WORK INSTRUCTION - Examine the material below. Gather every line in which the string "table" appears.

RECORDS TO PROCESS -
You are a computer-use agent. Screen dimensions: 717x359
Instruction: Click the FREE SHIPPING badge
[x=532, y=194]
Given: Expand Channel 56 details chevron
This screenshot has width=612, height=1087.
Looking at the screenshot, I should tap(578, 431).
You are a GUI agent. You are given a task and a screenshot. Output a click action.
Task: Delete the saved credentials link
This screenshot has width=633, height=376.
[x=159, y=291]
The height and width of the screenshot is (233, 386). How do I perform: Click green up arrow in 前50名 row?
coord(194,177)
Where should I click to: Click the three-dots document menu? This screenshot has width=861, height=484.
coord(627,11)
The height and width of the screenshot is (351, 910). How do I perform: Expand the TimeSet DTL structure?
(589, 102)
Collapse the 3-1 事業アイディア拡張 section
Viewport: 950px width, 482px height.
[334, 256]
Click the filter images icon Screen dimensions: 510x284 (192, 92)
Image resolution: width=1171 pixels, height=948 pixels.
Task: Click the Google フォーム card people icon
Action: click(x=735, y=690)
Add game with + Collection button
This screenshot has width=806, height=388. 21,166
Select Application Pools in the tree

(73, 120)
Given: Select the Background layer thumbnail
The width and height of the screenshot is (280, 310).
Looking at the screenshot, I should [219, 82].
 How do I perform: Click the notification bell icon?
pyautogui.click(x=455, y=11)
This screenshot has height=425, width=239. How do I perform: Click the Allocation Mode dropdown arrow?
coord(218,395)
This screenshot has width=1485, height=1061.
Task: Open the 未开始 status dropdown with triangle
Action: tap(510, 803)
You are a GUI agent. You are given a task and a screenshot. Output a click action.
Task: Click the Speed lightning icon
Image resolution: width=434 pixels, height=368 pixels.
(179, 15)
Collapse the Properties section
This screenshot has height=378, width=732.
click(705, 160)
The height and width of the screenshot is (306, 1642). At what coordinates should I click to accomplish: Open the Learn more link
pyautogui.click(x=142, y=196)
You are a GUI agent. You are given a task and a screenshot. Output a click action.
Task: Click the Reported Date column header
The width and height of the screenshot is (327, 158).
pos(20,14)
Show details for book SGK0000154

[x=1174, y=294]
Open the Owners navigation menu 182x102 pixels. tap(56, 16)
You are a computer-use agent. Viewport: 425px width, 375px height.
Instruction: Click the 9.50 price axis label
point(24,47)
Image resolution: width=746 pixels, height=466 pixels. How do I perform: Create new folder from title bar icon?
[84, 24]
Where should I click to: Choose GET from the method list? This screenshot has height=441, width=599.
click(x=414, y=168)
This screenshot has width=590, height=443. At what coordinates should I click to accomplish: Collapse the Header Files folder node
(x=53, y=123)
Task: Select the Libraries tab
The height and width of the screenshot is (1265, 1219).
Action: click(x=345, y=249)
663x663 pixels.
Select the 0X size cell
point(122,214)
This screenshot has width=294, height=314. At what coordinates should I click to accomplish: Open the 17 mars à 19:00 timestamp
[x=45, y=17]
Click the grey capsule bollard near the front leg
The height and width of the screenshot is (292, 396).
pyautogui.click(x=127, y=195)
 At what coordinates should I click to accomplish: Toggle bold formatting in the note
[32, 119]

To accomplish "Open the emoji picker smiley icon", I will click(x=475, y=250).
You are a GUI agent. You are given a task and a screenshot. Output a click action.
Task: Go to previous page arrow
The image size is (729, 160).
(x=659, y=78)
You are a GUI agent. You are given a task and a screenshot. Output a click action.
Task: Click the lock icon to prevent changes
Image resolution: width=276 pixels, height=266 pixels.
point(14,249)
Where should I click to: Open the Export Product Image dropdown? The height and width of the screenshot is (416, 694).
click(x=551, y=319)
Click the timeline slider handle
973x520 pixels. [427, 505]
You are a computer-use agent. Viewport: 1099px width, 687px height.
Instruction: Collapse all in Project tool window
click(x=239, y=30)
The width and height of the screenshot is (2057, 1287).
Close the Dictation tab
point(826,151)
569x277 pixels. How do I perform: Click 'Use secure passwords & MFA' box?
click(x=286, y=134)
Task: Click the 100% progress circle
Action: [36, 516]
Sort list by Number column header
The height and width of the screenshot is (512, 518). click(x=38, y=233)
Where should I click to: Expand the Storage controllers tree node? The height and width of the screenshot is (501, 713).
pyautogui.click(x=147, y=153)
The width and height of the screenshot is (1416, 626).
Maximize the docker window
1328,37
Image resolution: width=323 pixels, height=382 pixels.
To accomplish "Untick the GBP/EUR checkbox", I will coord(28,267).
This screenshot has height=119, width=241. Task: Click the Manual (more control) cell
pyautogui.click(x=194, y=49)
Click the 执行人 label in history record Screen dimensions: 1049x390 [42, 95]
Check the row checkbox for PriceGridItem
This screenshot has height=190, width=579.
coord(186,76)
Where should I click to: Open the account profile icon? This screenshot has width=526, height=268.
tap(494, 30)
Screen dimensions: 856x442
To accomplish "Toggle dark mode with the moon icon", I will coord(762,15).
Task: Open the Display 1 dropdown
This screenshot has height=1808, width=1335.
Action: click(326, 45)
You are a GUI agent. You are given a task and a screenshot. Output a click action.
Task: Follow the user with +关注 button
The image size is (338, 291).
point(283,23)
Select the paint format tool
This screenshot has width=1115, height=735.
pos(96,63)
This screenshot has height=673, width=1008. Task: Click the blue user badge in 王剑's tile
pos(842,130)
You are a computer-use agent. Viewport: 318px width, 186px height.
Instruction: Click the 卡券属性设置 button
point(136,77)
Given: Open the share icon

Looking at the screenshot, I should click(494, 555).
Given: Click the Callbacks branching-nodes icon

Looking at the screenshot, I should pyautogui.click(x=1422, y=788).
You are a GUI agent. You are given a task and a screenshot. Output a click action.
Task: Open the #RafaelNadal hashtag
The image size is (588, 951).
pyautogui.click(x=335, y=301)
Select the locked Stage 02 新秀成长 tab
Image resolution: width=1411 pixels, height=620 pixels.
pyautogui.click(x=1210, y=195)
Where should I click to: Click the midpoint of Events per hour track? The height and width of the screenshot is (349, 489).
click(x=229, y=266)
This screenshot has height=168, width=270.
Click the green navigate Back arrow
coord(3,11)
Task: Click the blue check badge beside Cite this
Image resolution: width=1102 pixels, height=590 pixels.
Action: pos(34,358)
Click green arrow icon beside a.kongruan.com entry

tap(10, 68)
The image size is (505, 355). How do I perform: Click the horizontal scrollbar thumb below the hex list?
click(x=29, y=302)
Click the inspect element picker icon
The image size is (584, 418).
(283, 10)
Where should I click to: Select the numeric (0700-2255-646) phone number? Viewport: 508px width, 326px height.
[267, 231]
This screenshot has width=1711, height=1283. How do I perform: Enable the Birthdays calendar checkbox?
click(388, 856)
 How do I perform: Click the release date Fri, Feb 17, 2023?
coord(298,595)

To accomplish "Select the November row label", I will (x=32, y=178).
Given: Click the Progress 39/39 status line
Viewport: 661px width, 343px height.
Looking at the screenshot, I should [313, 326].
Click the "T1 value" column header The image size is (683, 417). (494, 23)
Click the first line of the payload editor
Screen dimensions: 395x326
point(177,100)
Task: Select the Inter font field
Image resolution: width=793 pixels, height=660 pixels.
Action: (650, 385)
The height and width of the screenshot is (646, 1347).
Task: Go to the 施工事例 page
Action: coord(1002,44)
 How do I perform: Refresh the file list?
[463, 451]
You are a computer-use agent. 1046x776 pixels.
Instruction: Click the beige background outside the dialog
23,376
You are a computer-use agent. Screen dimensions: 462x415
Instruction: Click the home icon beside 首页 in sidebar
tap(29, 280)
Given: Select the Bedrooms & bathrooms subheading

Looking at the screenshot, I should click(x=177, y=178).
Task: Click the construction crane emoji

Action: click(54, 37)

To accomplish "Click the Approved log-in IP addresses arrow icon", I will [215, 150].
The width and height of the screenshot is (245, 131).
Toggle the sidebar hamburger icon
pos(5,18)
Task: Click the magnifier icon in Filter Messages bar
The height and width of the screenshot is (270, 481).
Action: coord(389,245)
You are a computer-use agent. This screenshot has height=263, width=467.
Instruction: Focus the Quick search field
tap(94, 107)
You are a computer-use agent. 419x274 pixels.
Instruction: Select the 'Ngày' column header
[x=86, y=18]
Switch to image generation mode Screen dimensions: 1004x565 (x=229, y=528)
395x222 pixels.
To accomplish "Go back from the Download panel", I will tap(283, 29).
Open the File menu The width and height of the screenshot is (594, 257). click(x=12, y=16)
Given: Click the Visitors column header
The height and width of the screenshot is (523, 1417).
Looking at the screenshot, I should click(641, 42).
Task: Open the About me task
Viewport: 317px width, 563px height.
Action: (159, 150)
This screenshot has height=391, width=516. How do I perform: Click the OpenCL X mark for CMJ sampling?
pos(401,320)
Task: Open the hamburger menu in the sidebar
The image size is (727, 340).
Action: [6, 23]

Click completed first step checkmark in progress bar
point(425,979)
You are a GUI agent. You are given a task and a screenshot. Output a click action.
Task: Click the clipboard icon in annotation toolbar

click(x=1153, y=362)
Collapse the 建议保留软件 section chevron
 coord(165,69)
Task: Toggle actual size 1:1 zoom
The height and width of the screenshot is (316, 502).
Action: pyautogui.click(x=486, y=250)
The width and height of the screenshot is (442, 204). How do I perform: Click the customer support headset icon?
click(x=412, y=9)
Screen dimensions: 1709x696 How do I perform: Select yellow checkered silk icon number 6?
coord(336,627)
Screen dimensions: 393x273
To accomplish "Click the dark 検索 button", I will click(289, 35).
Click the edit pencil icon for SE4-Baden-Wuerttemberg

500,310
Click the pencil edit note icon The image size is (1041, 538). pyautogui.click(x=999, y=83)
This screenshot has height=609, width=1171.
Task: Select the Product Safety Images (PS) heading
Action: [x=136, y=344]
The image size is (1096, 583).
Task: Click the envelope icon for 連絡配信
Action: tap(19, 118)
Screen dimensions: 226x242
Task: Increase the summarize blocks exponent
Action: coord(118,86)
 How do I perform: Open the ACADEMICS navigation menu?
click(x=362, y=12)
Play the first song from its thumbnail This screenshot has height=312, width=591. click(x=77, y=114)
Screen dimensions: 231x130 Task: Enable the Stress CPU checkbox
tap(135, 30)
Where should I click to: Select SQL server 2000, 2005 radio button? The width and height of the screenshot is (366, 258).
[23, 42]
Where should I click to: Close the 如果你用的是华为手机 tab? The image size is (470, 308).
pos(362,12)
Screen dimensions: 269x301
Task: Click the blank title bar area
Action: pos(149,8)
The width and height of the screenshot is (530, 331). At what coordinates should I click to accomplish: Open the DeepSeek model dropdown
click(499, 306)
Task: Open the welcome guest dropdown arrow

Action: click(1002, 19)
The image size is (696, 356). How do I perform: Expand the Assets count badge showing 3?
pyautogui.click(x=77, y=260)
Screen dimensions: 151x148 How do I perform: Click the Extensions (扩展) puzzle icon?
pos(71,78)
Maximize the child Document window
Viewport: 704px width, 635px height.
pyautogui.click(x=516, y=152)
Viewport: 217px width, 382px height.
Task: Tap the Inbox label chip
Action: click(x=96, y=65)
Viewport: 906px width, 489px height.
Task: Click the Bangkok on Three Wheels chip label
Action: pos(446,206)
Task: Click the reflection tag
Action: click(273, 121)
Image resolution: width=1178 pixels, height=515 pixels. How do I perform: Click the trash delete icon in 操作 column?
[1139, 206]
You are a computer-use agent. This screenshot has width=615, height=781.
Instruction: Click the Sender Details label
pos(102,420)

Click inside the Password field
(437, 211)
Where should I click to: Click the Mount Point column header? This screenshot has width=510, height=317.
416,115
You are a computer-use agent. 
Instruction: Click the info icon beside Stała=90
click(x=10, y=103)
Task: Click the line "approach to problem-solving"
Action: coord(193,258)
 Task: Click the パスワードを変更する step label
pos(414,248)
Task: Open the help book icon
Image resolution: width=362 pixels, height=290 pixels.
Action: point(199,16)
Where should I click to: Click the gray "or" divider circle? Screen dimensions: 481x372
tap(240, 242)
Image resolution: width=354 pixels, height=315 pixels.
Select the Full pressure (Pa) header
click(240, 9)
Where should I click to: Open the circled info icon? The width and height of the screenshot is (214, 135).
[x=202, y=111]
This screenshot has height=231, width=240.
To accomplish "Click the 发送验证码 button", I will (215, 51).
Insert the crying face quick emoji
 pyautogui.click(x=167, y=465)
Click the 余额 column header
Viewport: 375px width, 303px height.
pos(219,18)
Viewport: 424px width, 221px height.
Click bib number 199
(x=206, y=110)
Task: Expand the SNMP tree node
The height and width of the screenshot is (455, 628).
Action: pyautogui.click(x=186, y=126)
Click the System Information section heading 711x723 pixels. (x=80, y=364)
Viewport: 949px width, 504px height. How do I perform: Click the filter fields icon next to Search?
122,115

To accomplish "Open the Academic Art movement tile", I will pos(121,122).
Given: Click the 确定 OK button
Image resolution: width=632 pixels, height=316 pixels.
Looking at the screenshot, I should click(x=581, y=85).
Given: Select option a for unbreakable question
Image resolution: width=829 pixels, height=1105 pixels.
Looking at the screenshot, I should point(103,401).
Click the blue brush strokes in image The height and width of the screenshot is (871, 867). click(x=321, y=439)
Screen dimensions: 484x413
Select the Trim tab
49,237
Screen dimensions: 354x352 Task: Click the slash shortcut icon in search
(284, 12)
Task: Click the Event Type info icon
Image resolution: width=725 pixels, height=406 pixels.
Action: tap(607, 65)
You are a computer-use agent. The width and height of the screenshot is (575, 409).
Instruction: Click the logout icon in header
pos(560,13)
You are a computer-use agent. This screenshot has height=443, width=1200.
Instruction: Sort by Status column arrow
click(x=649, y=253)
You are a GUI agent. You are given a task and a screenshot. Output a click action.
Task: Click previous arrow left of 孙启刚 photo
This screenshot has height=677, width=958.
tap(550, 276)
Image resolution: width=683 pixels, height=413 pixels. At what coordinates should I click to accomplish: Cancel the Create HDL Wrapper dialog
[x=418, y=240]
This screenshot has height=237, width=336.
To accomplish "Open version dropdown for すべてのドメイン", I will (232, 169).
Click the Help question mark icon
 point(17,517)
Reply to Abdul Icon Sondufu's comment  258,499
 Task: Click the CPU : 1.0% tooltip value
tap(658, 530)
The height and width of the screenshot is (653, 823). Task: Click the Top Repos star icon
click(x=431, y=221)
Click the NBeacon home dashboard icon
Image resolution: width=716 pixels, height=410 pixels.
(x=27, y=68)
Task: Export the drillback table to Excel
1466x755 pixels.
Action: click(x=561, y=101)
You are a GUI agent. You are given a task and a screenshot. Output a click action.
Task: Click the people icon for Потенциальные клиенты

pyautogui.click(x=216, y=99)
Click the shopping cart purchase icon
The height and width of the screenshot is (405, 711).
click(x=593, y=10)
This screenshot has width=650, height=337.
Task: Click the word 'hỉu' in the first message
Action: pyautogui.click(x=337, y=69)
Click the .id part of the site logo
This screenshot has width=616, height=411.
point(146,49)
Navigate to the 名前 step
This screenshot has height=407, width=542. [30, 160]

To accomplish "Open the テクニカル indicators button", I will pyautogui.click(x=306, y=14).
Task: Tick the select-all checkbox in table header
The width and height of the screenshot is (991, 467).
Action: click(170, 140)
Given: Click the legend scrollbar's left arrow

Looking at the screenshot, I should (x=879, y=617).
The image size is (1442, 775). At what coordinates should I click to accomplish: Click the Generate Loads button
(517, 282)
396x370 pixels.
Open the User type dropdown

FINAL ANSWER -
Task: Export the drillback table to Excel
Task: Tick the select-all checkbox in table header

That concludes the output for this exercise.